### ASSIGNMENT
Your result should be every line of the records below that contains the word "agent".

### DATA FOR PROCESSING
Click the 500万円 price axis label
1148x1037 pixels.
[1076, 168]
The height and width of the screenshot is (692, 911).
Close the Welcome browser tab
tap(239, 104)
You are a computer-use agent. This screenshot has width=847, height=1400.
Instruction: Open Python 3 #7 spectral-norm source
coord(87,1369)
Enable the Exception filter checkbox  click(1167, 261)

==

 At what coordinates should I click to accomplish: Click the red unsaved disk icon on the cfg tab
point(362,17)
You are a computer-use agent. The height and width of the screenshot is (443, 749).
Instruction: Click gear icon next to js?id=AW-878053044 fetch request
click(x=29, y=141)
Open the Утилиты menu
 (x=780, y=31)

### WRITTEN RESPONSE
You are a computer-use agent. This screenshot has width=847, height=1400.
You are a computer-use agent. The height and width of the screenshot is (443, 749).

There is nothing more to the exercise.